Secondo ciclo/6: quale futuro per la riforma
Ma è proprio questo l’orientamento che va prevalendo nel centrosinistra? Non è detto. Lo si può intuire dal titolo dell’”Unità” del 16 settembre: ‘Scuola, la riforma Moratti non c’è più’ e, nel merito, dall’intervista del presidente della Regione Toscana Claudio Martini al “Manifesto” dello stesso giorno, dove egli risponde così alla domanda sul che cosa gli piaccia di questa riforma: “Nulla. E’ una delle riforme più distanti dalla nostra idea di scuola, che deve garantire pari dignità a tutti i livelli di istruzione. Quello che ci preoccupa di più è la divaricazione precoce al limite dell’irreversibilità tra la scelta del liceo e della formazione professionale“. Traduzione: o abrogazione del decreto che la Moratti, dopo il parere delle Regioni, porterà all’esame delle Commissioni di merito di Camera e Senato, o suo cambiamento nel senso di recuperare la tradizionale posizione della sinistra: obbligo scolastico fino a 18 anni e assolto interamente nella scuola.
In previsione di un possibile cambio di maggioranza, i partiti che compongono l’attuale opposizione debbono comunque interrogarsi su cosa fare rispetto alla prospettiva di uno scenario che potrebbe comportare di dover scegliere tra licei e, come dice la legge n. 53/03, percorsi di istruzione e formazione professionale “di pari dignità”; oppure tra licei bulimici, come quelli disegnati adesso dal Governo (non distanti da quelli progettati dalla riforma Berlinguer), destinati a chi ottiene successo scolastico e sociale, e tra percorsi anoressici di istruzione e formazione professionale, destinati agli ‘sconfitti’ della scuola e ai perdenti nella competizione sociale?
Non basta certo affermare che “va cancellata la riforma Moratti”, per risolvere taumaturgicamente i problemi di deficit d’istruzione e formazione che registra il paese.
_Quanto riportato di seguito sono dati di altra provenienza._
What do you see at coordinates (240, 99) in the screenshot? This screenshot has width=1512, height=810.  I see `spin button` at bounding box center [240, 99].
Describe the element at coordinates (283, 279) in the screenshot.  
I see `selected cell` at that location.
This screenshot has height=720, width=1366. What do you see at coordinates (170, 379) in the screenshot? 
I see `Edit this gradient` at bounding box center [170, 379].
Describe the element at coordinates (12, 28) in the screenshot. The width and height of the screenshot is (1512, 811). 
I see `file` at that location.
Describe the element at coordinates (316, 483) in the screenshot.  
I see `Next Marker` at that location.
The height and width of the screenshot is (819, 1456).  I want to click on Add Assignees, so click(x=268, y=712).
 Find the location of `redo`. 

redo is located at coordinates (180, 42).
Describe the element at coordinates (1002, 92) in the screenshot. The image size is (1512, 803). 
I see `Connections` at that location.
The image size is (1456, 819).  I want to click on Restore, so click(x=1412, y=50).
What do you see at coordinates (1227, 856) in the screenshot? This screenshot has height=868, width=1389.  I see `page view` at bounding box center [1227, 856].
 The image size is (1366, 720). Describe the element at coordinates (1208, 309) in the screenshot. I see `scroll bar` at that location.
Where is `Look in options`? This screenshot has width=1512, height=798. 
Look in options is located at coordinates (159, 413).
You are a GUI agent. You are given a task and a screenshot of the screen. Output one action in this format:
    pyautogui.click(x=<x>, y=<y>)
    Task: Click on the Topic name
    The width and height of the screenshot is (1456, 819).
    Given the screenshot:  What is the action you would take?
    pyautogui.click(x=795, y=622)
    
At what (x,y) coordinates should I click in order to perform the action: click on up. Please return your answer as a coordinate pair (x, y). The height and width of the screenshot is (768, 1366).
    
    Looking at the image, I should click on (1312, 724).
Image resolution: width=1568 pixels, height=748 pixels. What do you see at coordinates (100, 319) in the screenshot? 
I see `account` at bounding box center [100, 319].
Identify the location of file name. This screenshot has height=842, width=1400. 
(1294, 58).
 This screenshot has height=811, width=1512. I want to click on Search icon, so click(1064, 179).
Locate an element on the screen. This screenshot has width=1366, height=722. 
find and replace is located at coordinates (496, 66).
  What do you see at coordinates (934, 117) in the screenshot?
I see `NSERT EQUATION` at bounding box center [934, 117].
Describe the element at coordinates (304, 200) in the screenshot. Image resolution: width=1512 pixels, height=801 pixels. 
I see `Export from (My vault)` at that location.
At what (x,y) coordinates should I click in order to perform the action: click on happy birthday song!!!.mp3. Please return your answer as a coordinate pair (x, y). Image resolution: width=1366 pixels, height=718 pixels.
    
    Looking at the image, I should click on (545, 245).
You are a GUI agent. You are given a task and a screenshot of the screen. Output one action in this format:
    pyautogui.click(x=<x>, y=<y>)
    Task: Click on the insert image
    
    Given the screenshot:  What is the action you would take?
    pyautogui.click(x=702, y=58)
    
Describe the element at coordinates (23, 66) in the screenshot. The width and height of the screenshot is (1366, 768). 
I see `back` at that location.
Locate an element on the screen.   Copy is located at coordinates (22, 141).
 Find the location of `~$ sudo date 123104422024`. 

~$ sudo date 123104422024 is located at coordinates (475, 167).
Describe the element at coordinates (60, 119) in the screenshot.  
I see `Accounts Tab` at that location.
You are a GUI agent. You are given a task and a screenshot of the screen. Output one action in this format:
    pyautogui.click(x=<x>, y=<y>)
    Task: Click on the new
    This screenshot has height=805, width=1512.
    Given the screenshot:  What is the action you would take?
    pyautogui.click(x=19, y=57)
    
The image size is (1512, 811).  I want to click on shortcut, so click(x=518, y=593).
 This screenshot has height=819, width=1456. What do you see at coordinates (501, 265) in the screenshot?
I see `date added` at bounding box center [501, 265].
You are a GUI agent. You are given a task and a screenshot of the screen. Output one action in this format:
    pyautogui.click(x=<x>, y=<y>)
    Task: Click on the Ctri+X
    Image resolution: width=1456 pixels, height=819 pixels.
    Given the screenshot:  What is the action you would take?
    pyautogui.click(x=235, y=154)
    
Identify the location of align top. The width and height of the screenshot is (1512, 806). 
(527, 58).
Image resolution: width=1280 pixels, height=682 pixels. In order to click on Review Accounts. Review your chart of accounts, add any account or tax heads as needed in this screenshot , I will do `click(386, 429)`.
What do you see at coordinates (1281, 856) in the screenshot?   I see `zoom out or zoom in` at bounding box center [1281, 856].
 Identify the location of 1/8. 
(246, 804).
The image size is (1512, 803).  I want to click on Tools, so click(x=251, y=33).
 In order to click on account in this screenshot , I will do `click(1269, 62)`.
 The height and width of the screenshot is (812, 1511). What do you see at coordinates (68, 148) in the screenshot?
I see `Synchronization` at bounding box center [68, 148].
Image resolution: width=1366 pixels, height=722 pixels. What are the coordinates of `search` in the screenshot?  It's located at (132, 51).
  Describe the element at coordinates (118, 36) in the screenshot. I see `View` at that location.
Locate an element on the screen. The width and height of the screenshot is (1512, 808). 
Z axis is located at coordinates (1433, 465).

Ciò che serve con urgenza non è l’abrogazione della legge, ma dare dei contenuti che facciano davvero funzionare la scuola, che creino le condizioni per risolvere i problemi. E’ certo che non si può perdere tempo ora e neanche nel prossimo futuro. Perché pensare di far ricadere sulla scuola le pesanti conseguenze di eventuali nuovi avvii di una nuova riforma complessiva del sistema di istruzione, significherebbe assumersi la responsabilità di un peggioramento dei livelli di apprendimento dei giovani, di una crescente divaricazione dei successi scolastici.